**EXERCISE DIRECTIONS:** With the records in front of you, set every one of them down exactly.

**INPUT MATERIAL:**
===============
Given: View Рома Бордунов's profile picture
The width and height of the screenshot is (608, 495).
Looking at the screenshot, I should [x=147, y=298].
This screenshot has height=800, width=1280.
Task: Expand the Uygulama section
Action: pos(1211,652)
===============
**RESULT OF THIS TASK:**
Given: View Рома Бордунов's profile picture
The width and height of the screenshot is (608, 495).
Looking at the screenshot, I should [x=147, y=298].
This screenshot has height=800, width=1280.
Task: Expand the Uygulama section
Action: pos(1211,652)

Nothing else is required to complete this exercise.